Specifically, taking a recommendation method based on click rate estimation as an example, a deep network model is set in the server. For each pair of 'user-content' combinations in the candidate content set, predicting the clicking probability of the user on the content by the deep network model according to the historical clicking behaviors of the user, the semantic features and the context features of the content; then, for the content to be recommended of a certain user, recommending the content ranked at the top n as an information stream to the user according to the sequence from high click probability to low click probability.

In the related art, a recommendation algorithm usually selects push information according to the interest of a target user and judges the interest degree of the user in the information by analyzing the information content, but the recommendation method neglects the requirements of the user for acquiring the current hot event, reading the high-quality content of the small people and the like, and usually has the problem of low accuracy.

Example 2

On the basis of the above embodiment, the first interest weight calculation model is represented by the following formula:

(ii) a Wherein the content of the first and second substances,

is a weighted value;

the total number of starting points, intermediate points and end points;

is the distance between the starting point, the middle point or the end point belonging to one category and the starting point, the middle point or the end point of other categories respectively; the separation distance is defined as the number of points between the starting point, the middle point and the end point and other points of different categories;

Referring to fig. 2 and 3, the letter symbols in fig. 2 show a plurality of interest bubbles, and the distance between the interest bubble and the interest center may be a positive value or a negative value, and when the distance is a negative value, an absolute value is required.

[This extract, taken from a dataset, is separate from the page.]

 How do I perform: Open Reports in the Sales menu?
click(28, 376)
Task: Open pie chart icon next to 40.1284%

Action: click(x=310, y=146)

FIG. 3 shows the jump chains at each point in the secondary classification.

Example 3

On the basis of the previous embodiment, the method for generating the search feature by the interest search feature generation model comprises the following steps: extracting category keywords corresponding to each secondary category; the category keywords are label keywords added during generation of the secondary category; preprocessing each label keyword in the category keywords and converting the preprocessed label keywords into a word sequence; determining a word vector of each word, and calculating a tag keyword vector of each tag keyword; clustering the label keyword vectors, and dividing the category keywords into a plurality of label keyword subsets; and extracting retrieval features according to the divided tag keyword subsets.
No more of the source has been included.